TEXTO FORNECIDO:
▼

Fatos & Crítica 47: O 1º de maio de 2024 e os desafios dos trabalhadores

Coletivo do CVM

 

Fiasco e fracasso foram palavras correntes usadas para explicar a escassa participação dos trabalhadores no 1º de Maio no Brasil deste ano. Um contraste com o que aconteceu no resto do mundo, com amplas manifestações nas quais a reivindicação de redução da jornada do trabalho levantada em 1889, quando a data passou a ser comemorada como dia internacional de luta dos trabalhadores tem sido retomada em vários países.  A resistência à exploração e a luta em termos de classe proporcionada pela regulamentação da jornada de trabalho constituem passos importantes no sentido do questionamento da dominação da burguesia. São aprendizados a serem feitos.

 

Como foram os atos de primeiro de maio?

No dia 1º de maio de 2024, as tradicionais manifestações do Dia do Trabalhador reuniram milhares de trabalhadores pelo mundo que saíram às ruas para reivindicar melhores condições de vida e trabalho.

As principais manifestações, reprimidas pelo Estado, ocorreram na França, na Turquia e no Chile. Em Istambul, na Turquia, o governo de Erdogan destacou mais de 42 mil policiais para a repressão ao movimento, com mais de 200 trabalhadores detidos. Também houve prisões de manifestantes em várias cidades da França (25 em Paris e 22 em Lyon) e em Santiago, no Chile.

Dentre as pautas levantadas pelos movimentos de trabalhadores, destacaram-se as reivindicações pela recomposição dos salários, corroídos pela inflação diante do aumento generalizado dos preços de itens básicos, e pela redução das jornadas de trabalho.

Além disso, a oposição ao massacre contra a população Palestina em Gaza foi levantada pelos trabalhadores nas manifestações de 1º de maio em diferentes locais, como na Grécia, África do Sul, Quênia, França, Iraque e Líbano, entre outros.

▲

DADOS REGISTRADOS:
▼

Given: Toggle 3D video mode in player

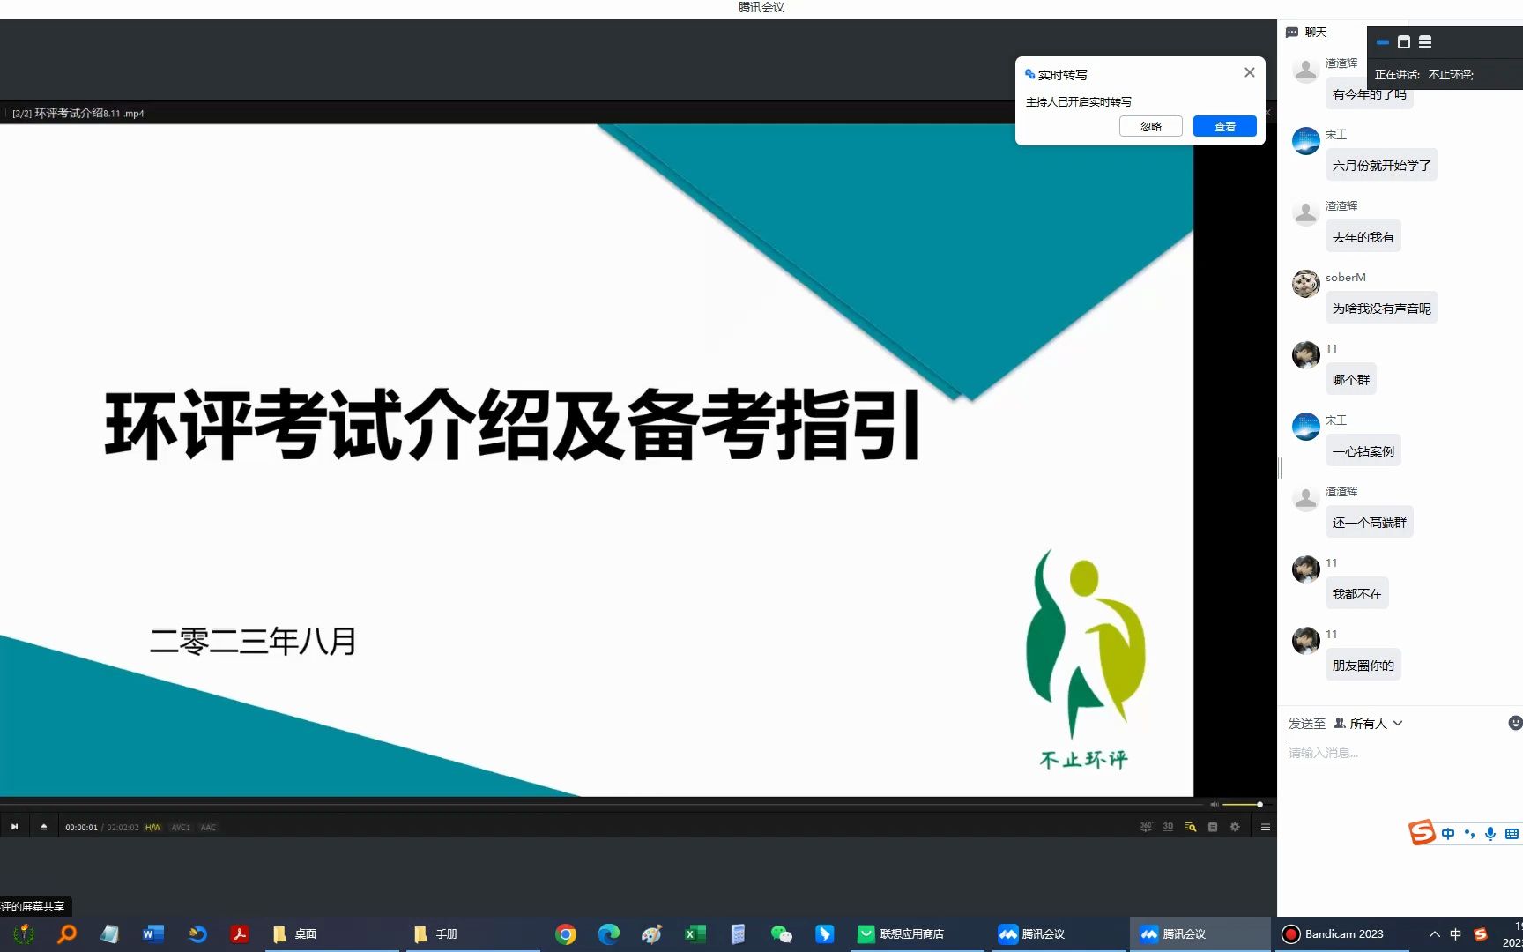Looking at the screenshot, I should pos(1168,827).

▲

TAREFAS PROPOSTAS:
1/ No texto sobre o 1º de Maio de 2024, reescreva em forma de lista o parágrafo que começa com "As principais manifestações, reprimidas pelo Estado", mantendo seus fatos principais.
2/ Escreva a continuação do texto sobre o 1º de Maio de 2024 a partir da última frase apresentada.

AS RESPOSTAS:
1/
- As principais manifestações, reprimidas pelo Estado, ocorreram na França, na Turquia e no Chile.
- Em Istambul, o governo de Erdogan destacou mais de 42 mil policiais para reprimir o movimento, e mais de 200 trabalhadores foram detidos.
- Na França, houve prisões de manifestantes em várias cidades: 25 em Paris e 22 em Lyon.
- No Chile, também houve prisões de manifestantes em Santiago.

2/
Na Espanha, o lema do ato conjunto das centrais sindicais CCOO e UGT, com manifestações em mais de 70 cidades, foi “Pelo pleno emprego: reduzir jornada, melhorar salários”, com centralidade para a redução da jornada de trabalho sem redução salarial. Além disso, as centrais sindicais apresentaram reivindicações para o governo espanhol executar uma agenda “social, reformista e de reconstrução democrática”.

Na Argentina, a principal manifestação se concentrou em Buenos Aires, com o lema “A pátria não se vende”, em oposição ao governo Milei e à “Lei Omnibus” que inclui a reforma trabalhista, previdenciária, um pacote fiscal e privatizações. A CGT afirma que o governo de Milei não promove um “diálogo social”, embora os líderes da Confederação tenham se prontificado em dialogar com o governo para reverter pontos da Lei.

O projeto da Lei Omnibus foi votado e aprovado na Câmara dos Deputados na véspera (30 de abril) em sua versão “desidratada”, mas que mantém perdas importantes para os trabalhadores argentinos, entre elas: aumento do período de experiência de três meses para seis meses, criação de um fundo de demissão, fim da moratória previdenciária que permitia aposentadoria de trabalhadores (principalmente mulheres) que não haviam cumprido 30 anos de contribuição, redução da faixa de isenção do Imposto de Renda, além da possibilidade de privatização de nove empresas estatais e a concentração, pelo período de um ano, de decisões administrativas, econômicas, financeiras e energéticas no executivo. Na sequência, o projeto de lei passará pelo Senado.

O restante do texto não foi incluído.